### Your goal
Give an exact transcription limited to the lines from the one with "At what coordinates should I click to accomplish: Open the 微信小程序" through the end of the entries, including both; no pictures belong in it.

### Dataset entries
───

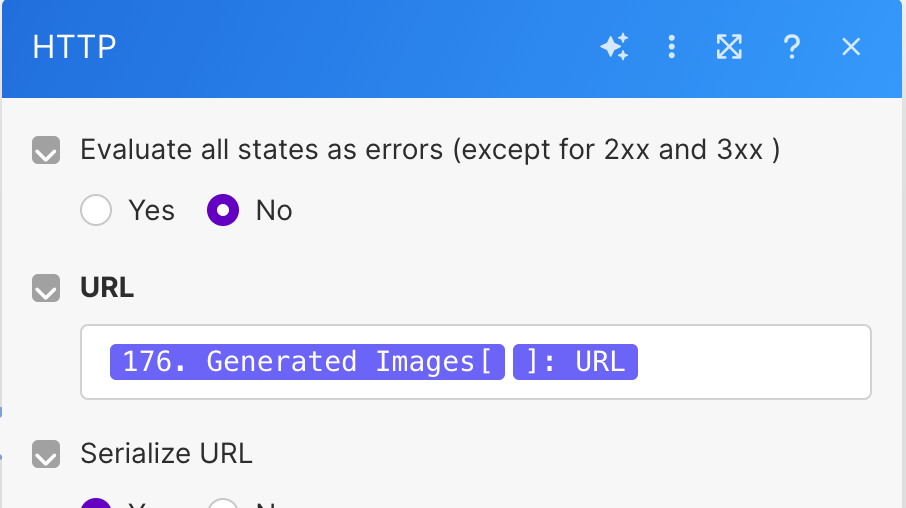Image resolution: width=906 pixels, height=508 pixels.
Task: Select Yes for evaluating states as errors
Action: 96,211
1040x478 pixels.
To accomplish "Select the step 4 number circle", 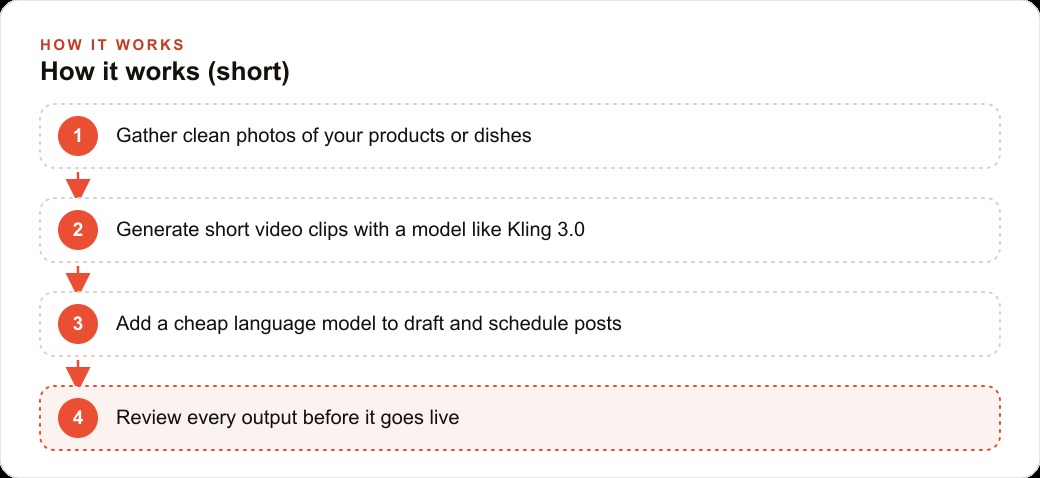I will 78,418.
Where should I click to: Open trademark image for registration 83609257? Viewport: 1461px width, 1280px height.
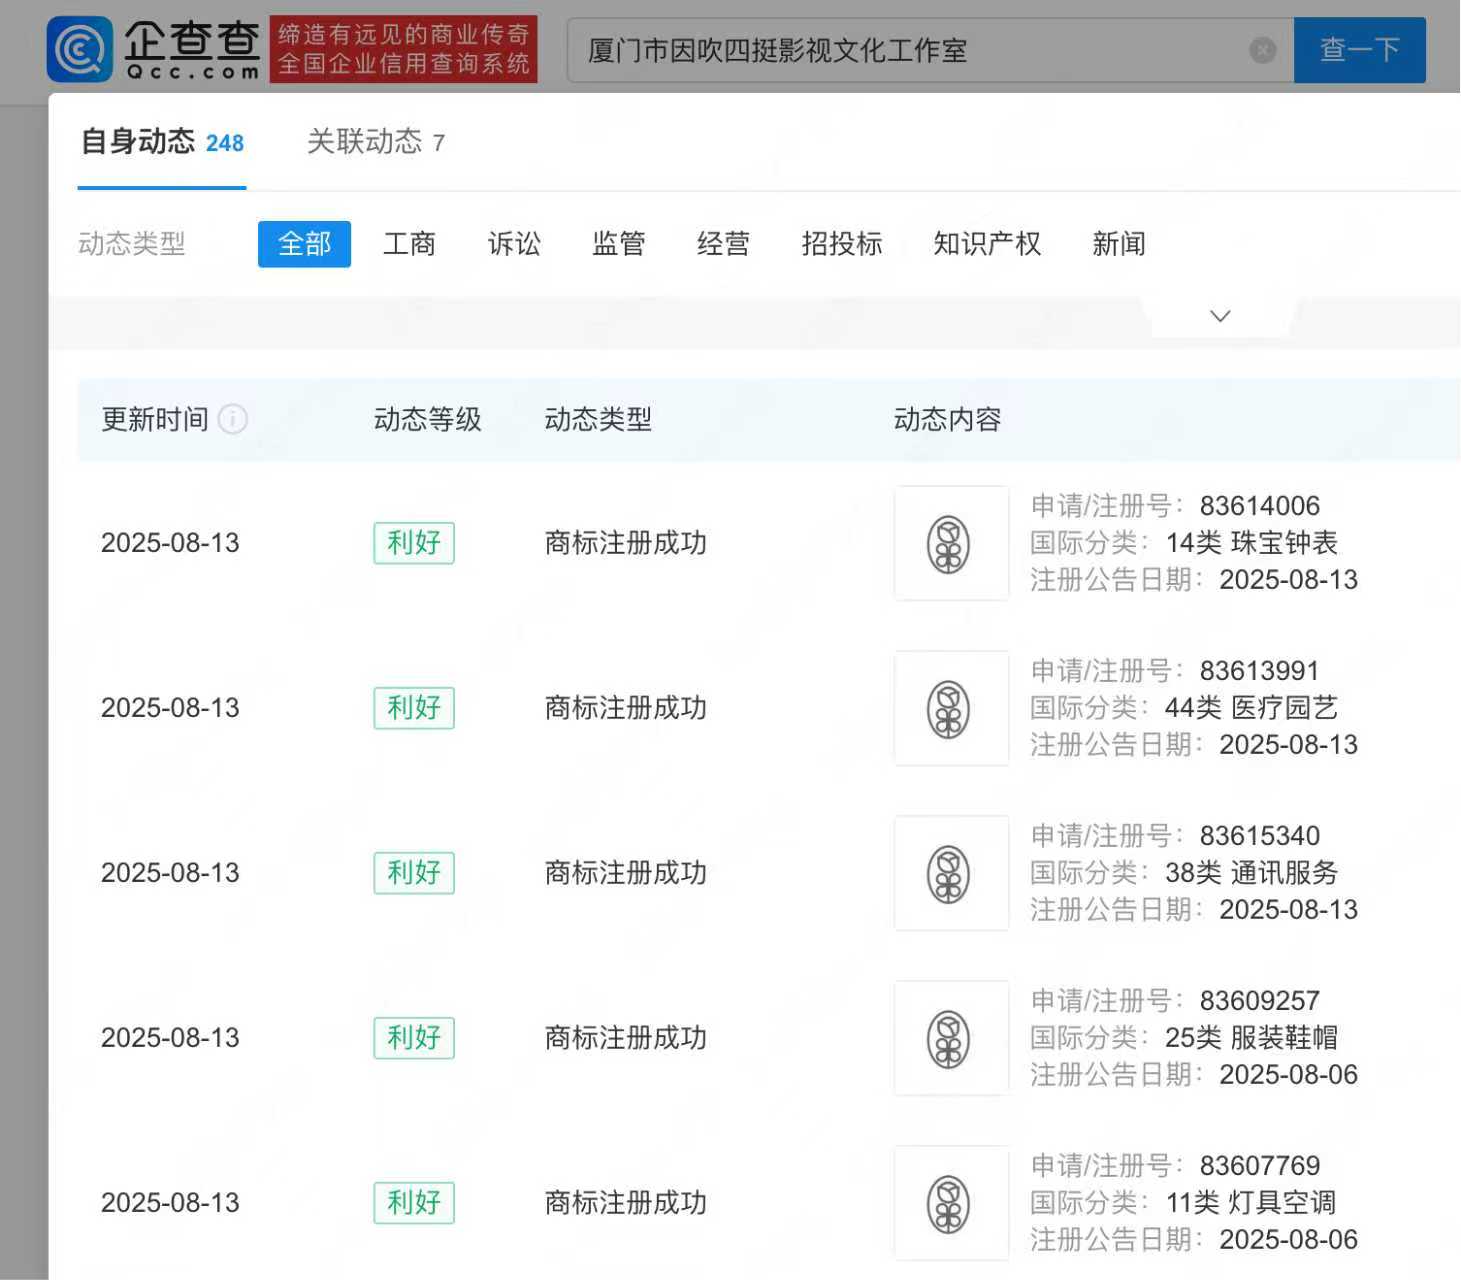(x=950, y=1037)
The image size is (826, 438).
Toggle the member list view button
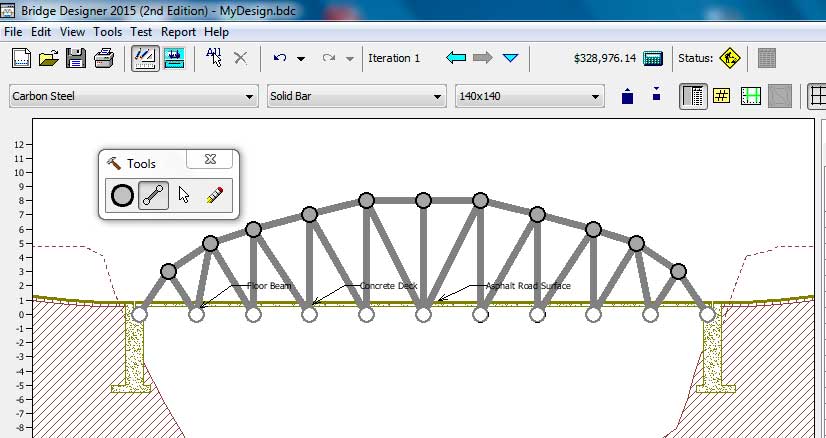(693, 96)
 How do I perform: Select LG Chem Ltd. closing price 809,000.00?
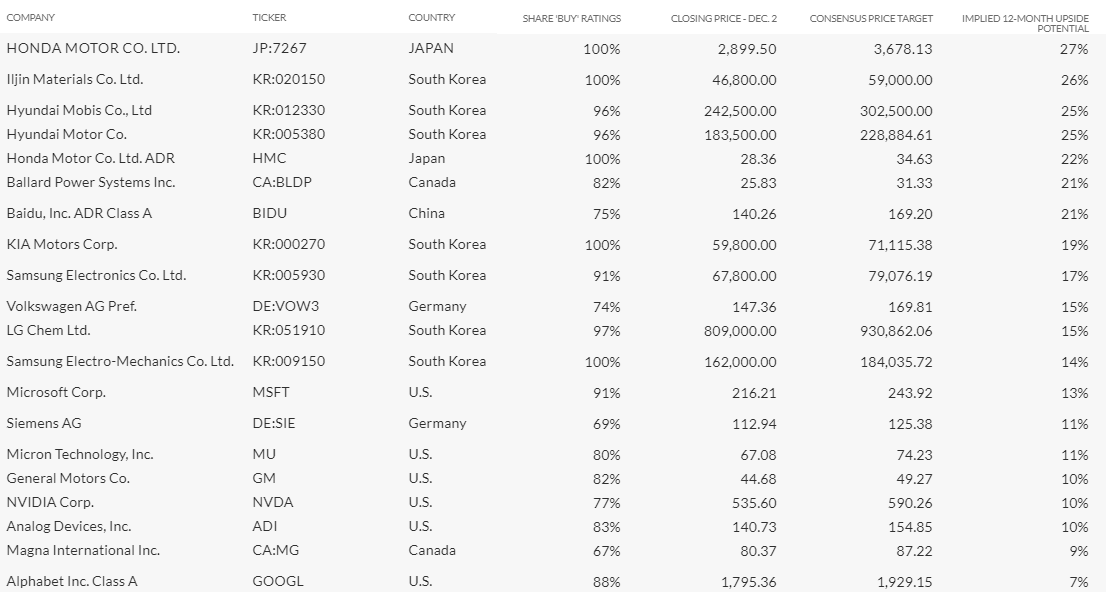(740, 331)
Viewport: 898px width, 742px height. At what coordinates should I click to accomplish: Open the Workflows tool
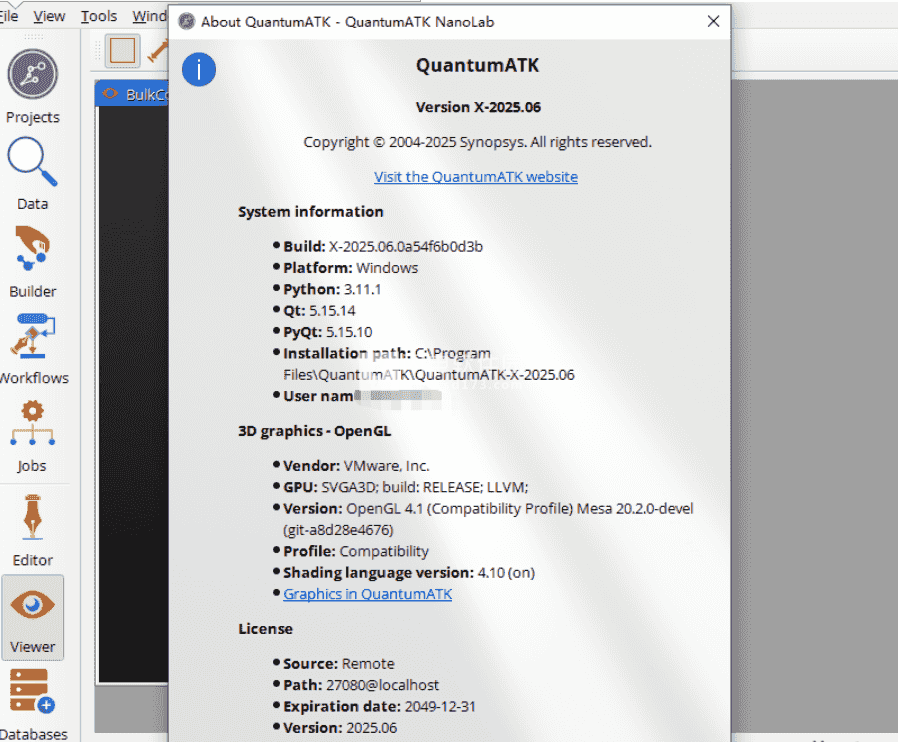(x=32, y=346)
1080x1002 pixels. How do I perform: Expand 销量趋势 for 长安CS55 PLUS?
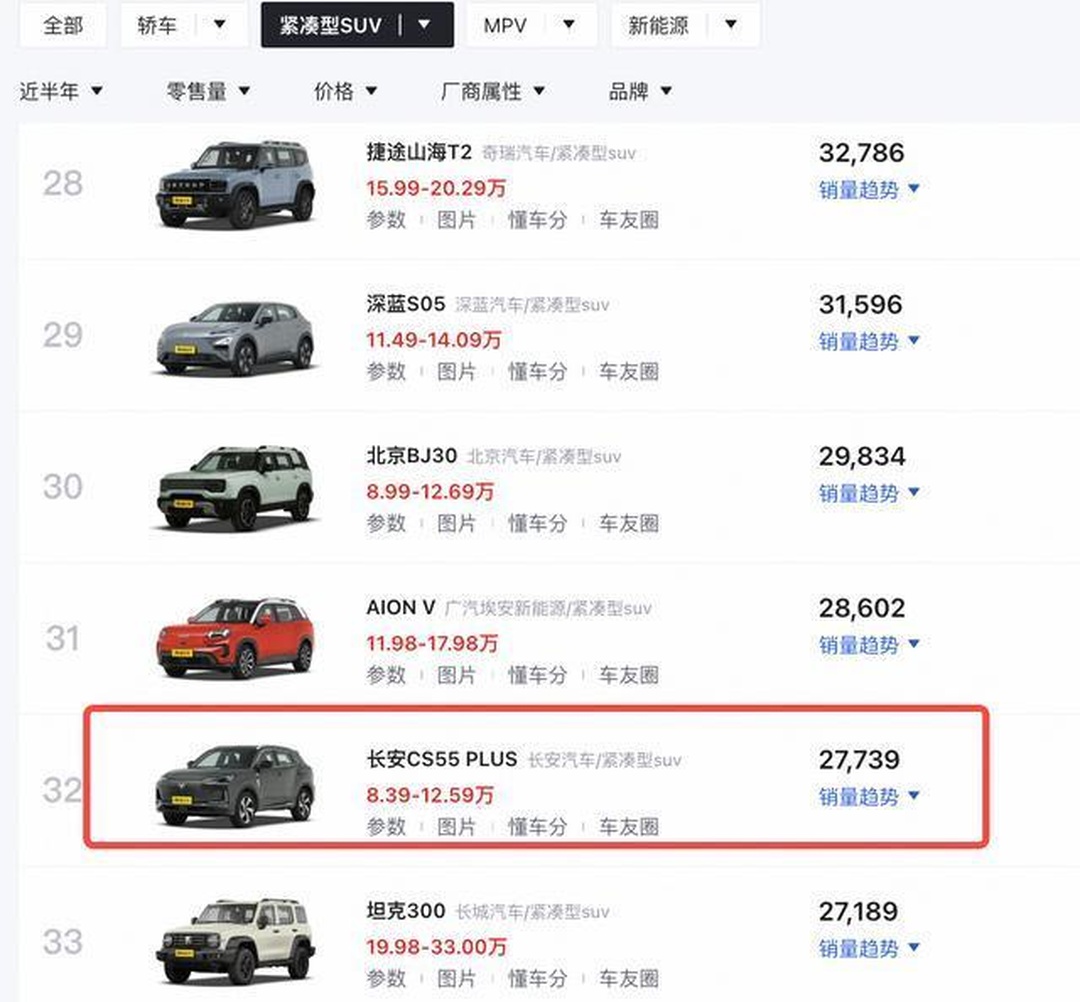click(x=868, y=797)
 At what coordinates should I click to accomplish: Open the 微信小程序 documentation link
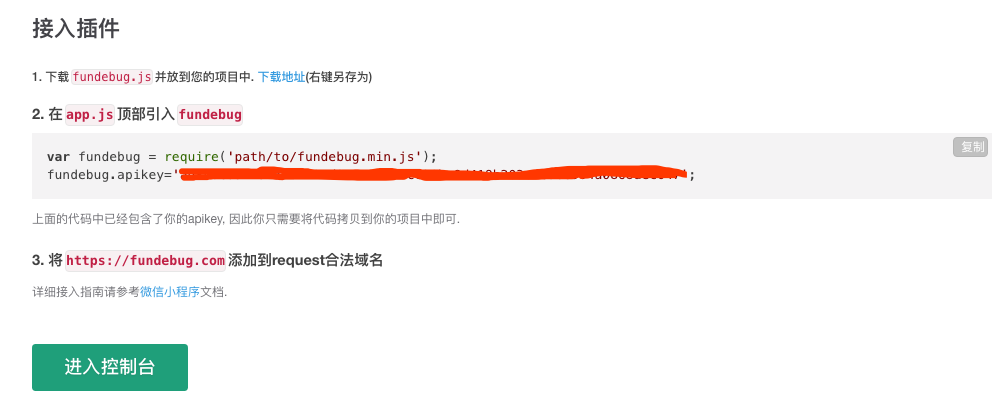[170, 293]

───

### Result of this task
 At what coordinates should I click to accomplish: Open the 微信小程序 documentation link
[170, 293]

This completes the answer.